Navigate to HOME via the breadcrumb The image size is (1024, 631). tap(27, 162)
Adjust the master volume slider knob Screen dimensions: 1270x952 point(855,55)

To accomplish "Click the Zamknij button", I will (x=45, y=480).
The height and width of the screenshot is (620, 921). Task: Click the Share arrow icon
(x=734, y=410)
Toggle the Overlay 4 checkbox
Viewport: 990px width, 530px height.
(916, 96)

...

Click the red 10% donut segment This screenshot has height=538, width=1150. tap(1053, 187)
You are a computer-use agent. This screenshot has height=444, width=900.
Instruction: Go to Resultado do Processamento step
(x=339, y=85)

WHAT IS EXPECTED:
From the data above, copy every line where "This" appears.

EXERCISE SOLUTION:
Click the red 10% donut segment This screenshot has height=538, width=1150. tap(1053, 187)
You are a computer-use agent. This screenshot has height=444, width=900.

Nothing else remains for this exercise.